* THE TASK
Transcribe the lines exactly, beginning with the one that contains "You are a computer-use agent." and ending with the final line of the records. Do not transcribe pictures.

Pixel coordinate grounding data:

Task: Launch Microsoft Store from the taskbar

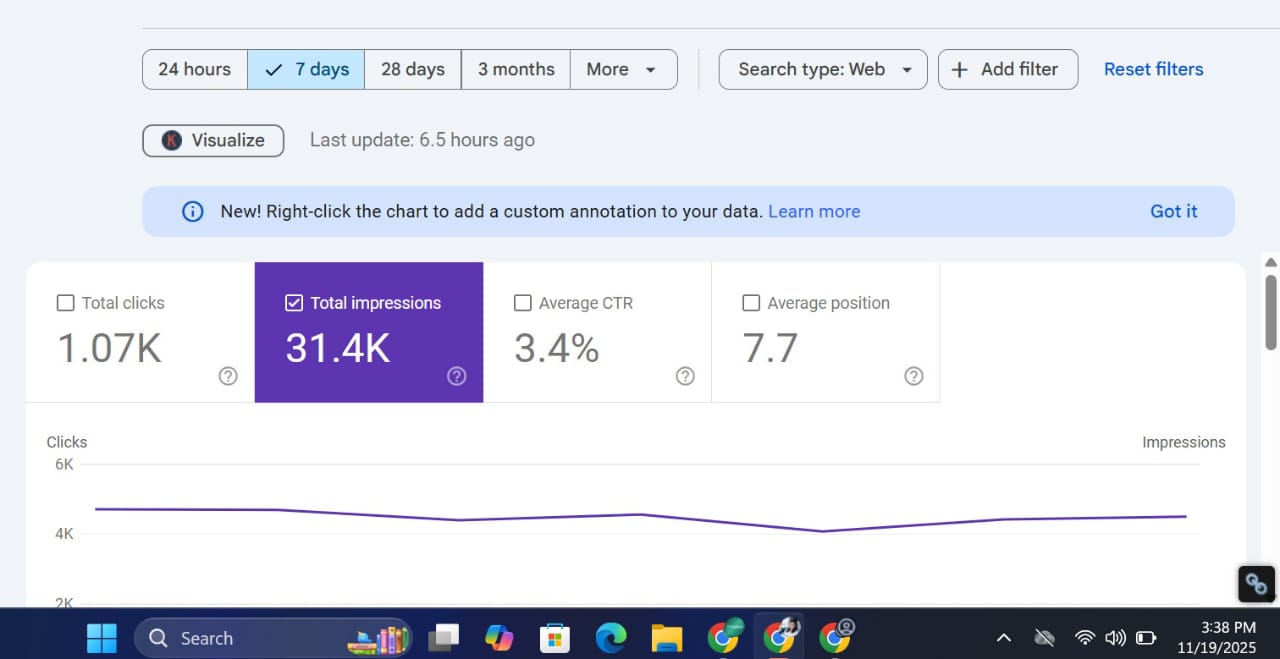Action: click(x=554, y=637)
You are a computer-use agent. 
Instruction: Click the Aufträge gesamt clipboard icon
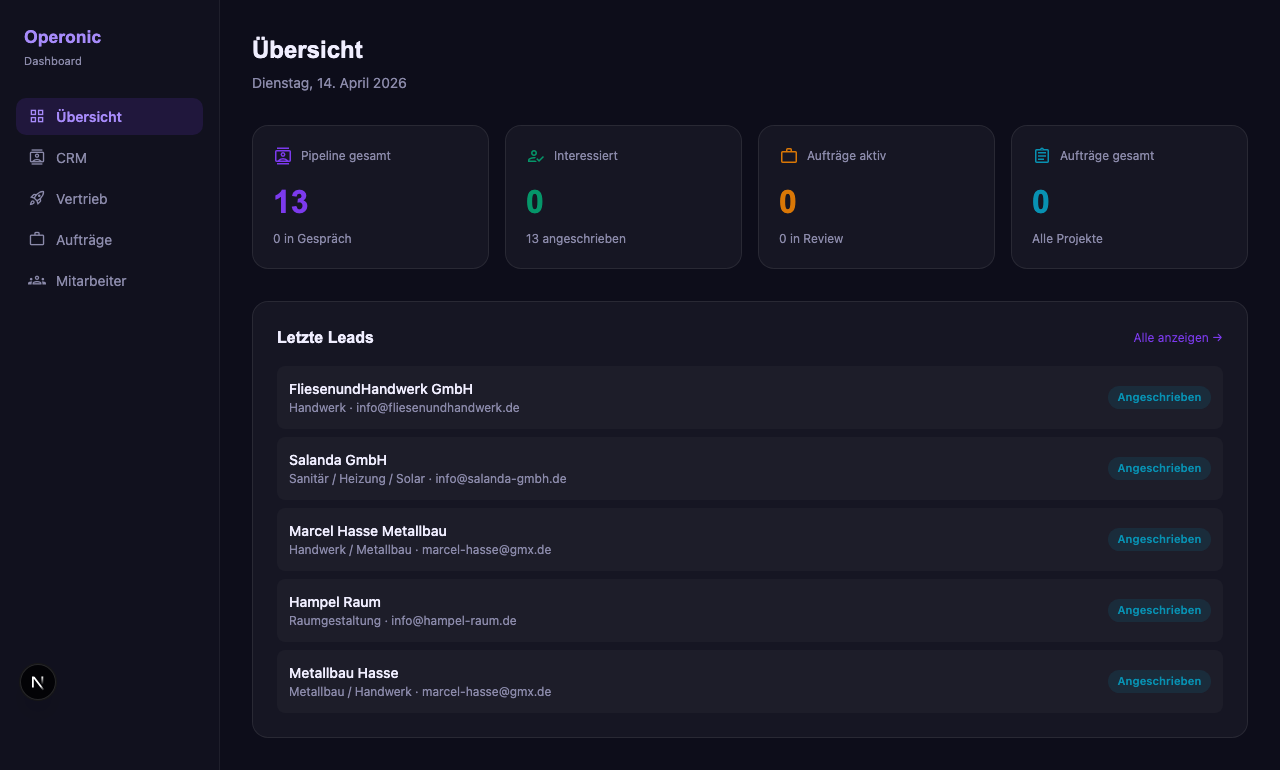[x=1042, y=156]
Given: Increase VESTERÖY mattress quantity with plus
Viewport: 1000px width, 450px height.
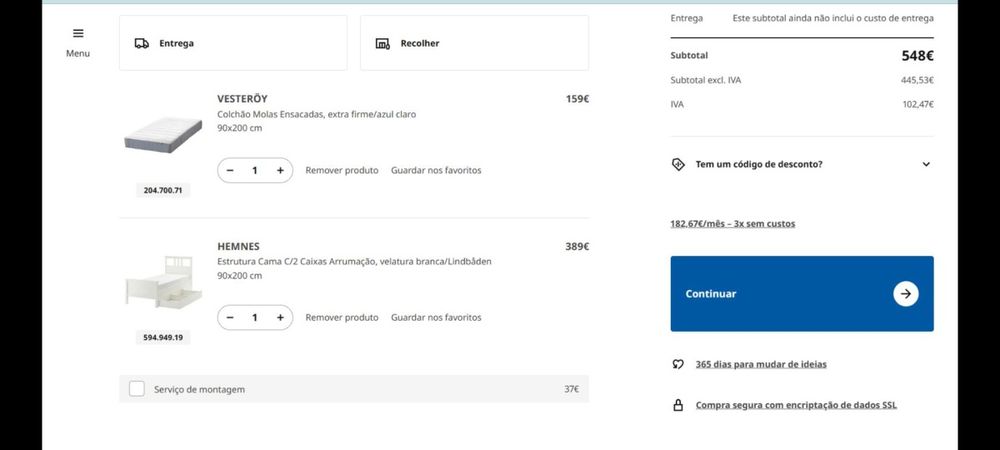Looking at the screenshot, I should click(x=280, y=170).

* ANSWER SPACE
You are a computer-use agent. 
Instruction: Click the Aufträge gesamt clipboard icon
[x=1042, y=156]
Given: Increase VESTERÖY mattress quantity with plus
Viewport: 1000px width, 450px height.
Looking at the screenshot, I should click(x=280, y=170).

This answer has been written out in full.